After locating the line with "Screenshot is 1568x2339.", retype it and every later line exactly, stopping at the end of the records.
=-=-=
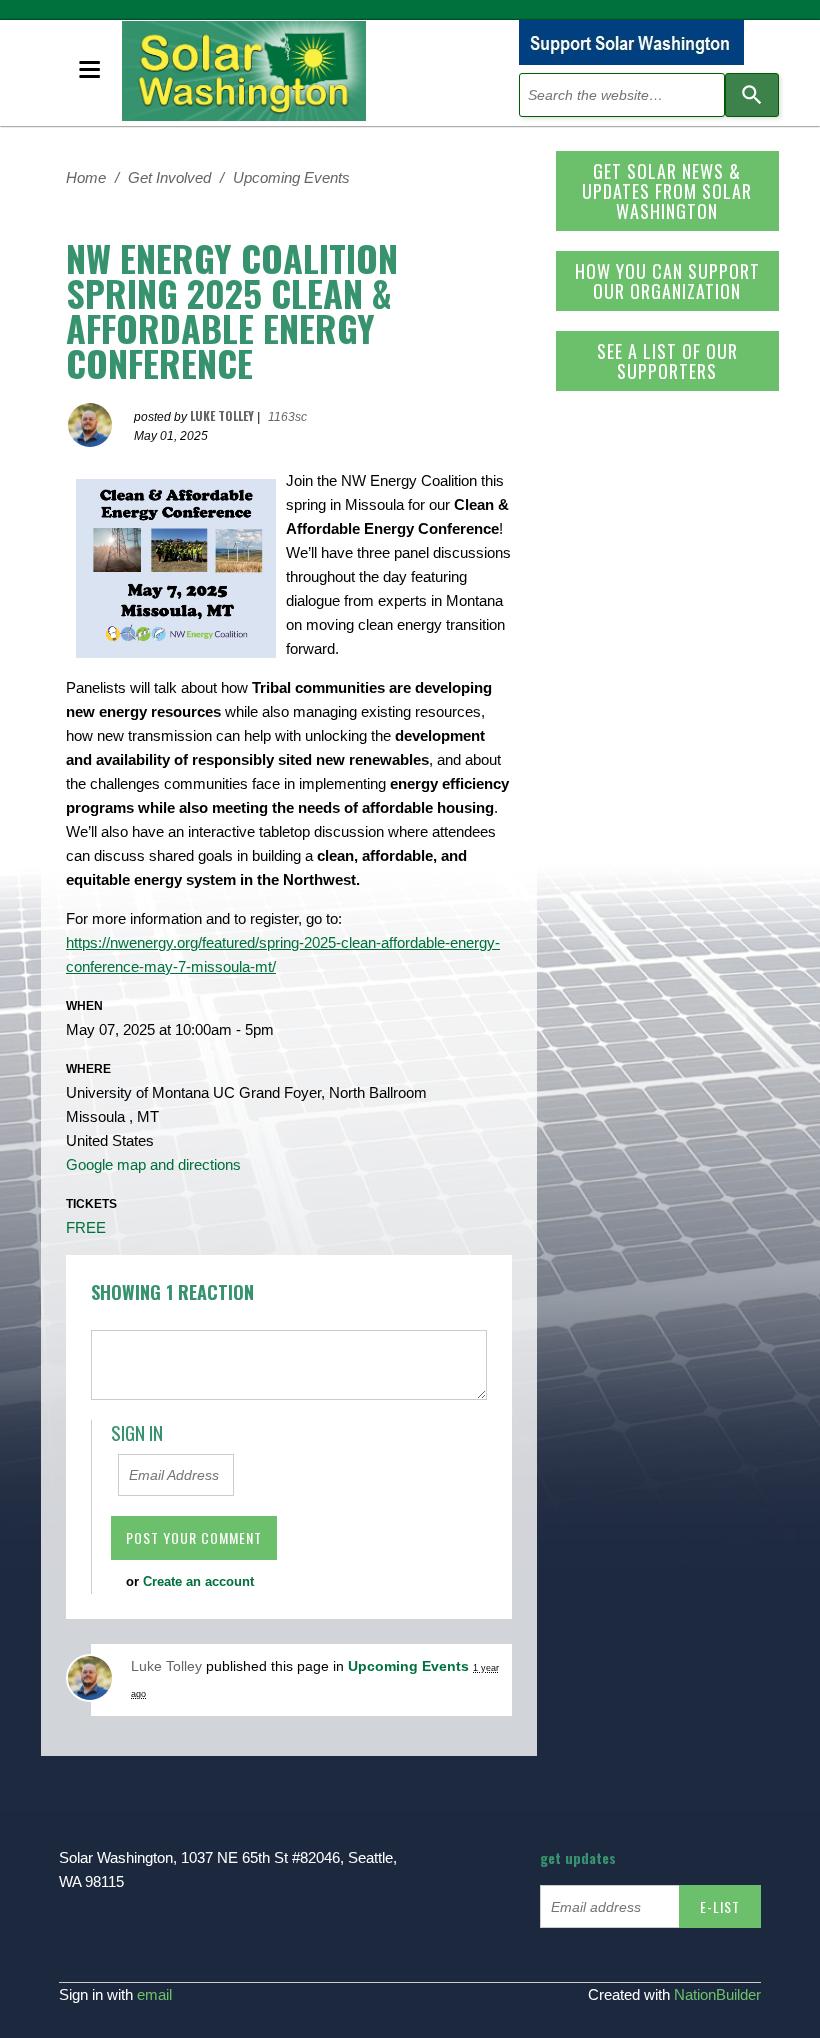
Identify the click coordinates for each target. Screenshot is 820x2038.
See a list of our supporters (667, 361)
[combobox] (622, 95)
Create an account (198, 1581)
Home (86, 177)
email (154, 1994)
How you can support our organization (667, 281)
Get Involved (169, 177)
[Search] (752, 95)
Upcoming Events (291, 177)
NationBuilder (717, 1994)
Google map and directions (153, 1164)
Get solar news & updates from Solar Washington (667, 191)
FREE (86, 1227)
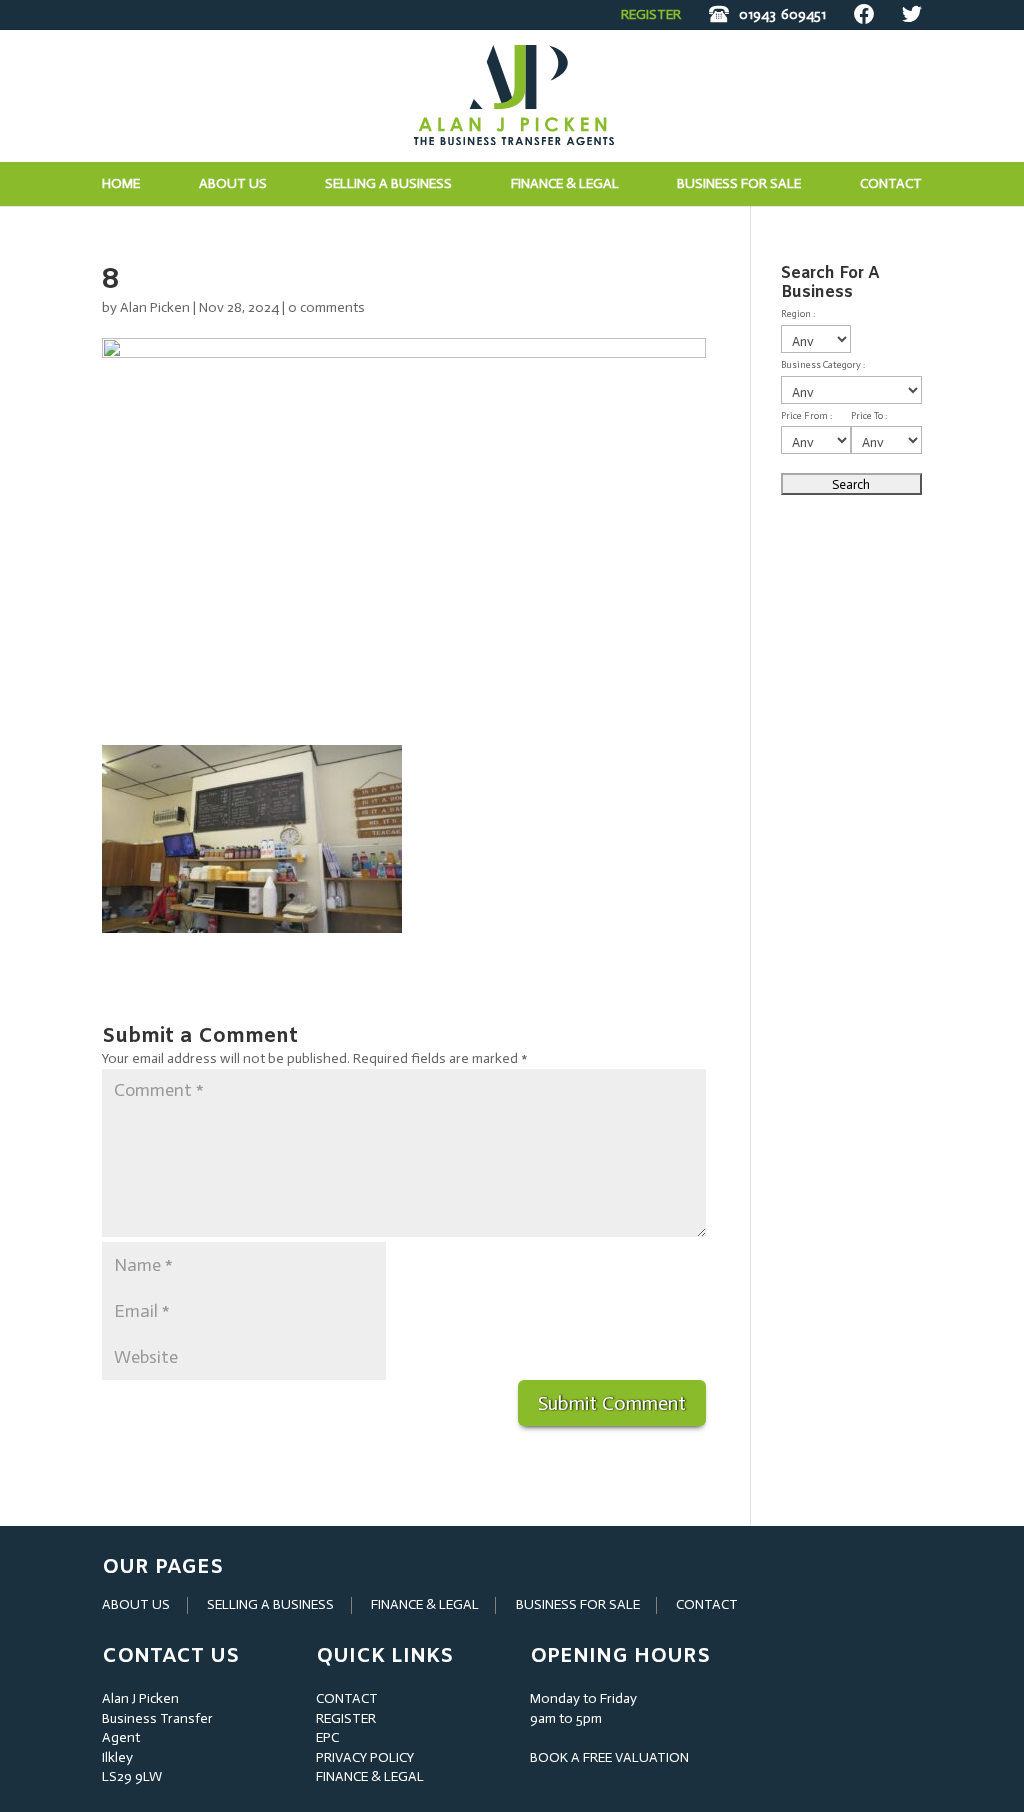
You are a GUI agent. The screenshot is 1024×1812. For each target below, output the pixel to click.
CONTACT (707, 1604)
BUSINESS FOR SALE (739, 184)
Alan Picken (155, 307)
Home (121, 184)
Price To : (869, 416)
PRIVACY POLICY (365, 1757)
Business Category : (823, 365)
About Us (233, 184)
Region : (798, 314)
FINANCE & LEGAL (425, 1604)
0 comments (326, 307)
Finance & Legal (565, 184)
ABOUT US (136, 1604)
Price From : (806, 416)
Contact (891, 184)
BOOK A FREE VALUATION (609, 1757)
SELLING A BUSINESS (270, 1604)
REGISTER (651, 14)
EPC (327, 1737)
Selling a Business (388, 184)
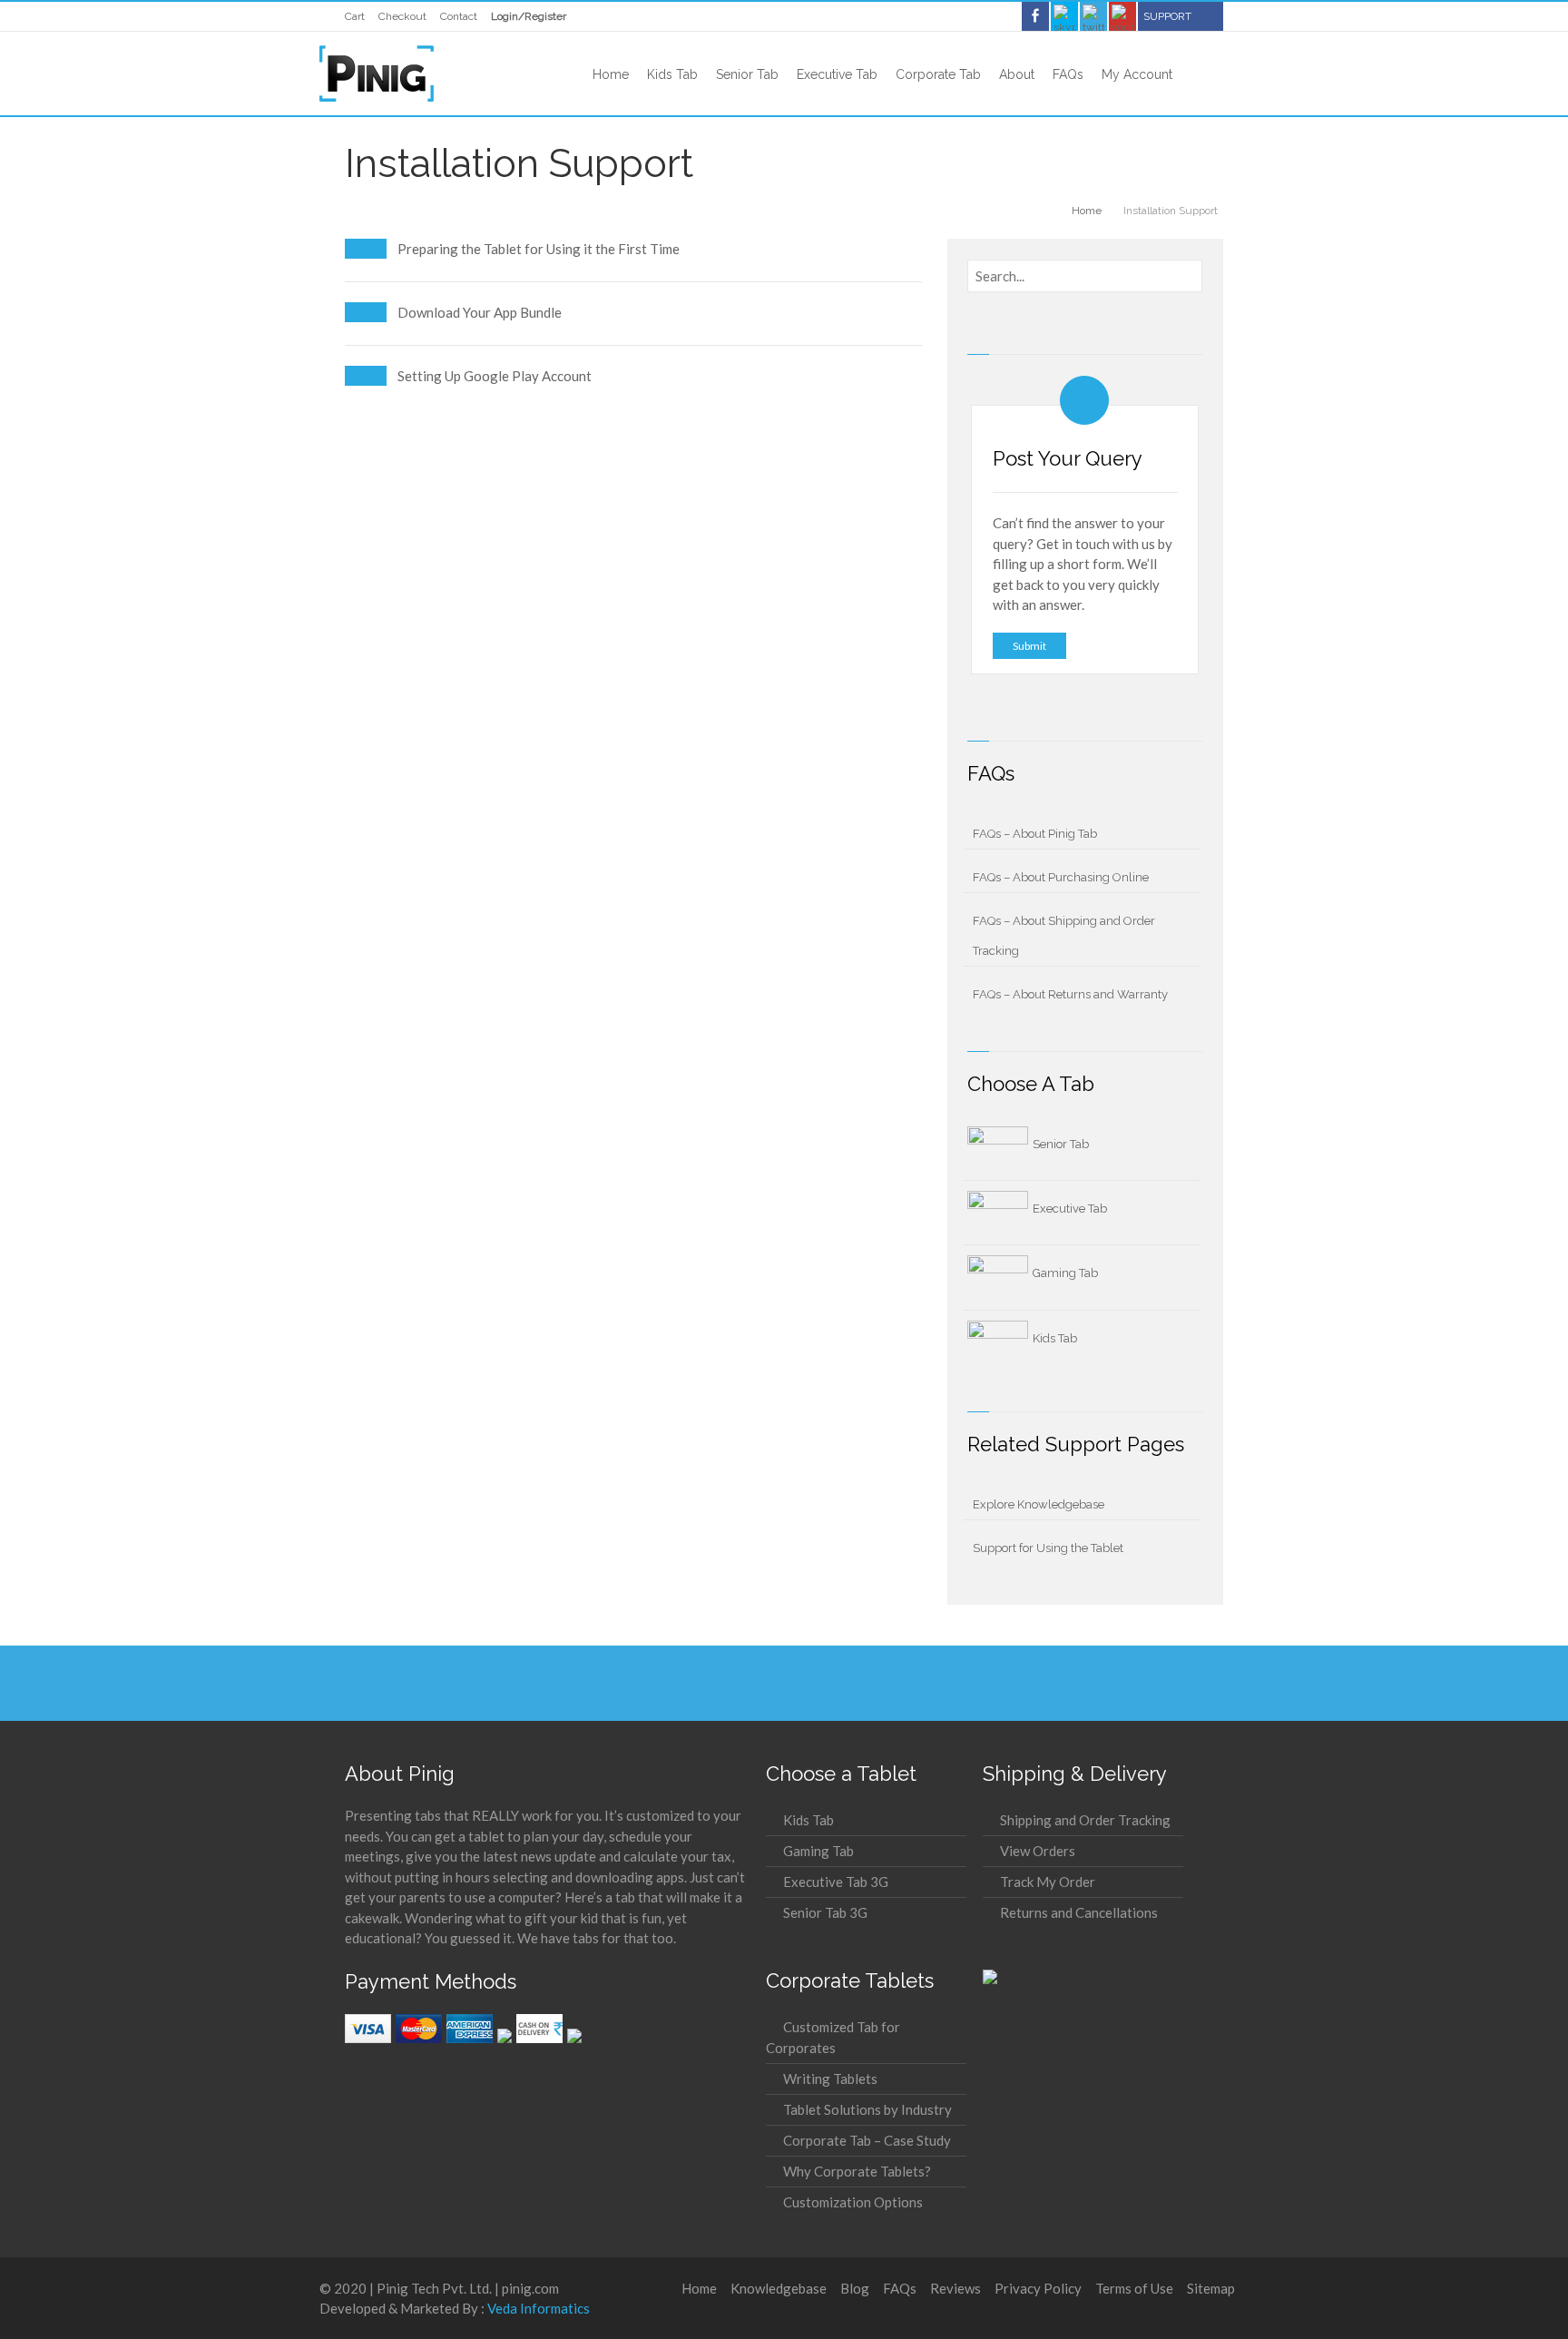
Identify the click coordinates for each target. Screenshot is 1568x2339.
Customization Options (853, 2202)
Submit (1029, 646)
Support (1167, 16)
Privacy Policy (1038, 2288)
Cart (355, 16)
=-=-=
## [ANSWER FOR THIS EXERCISE]
Identify the click coordinates for each target. Screenshot is 1568x2339.
Customization Options (853, 2202)
Submit (1029, 646)
Support (1167, 16)
Privacy Policy (1038, 2288)
Cart (355, 16)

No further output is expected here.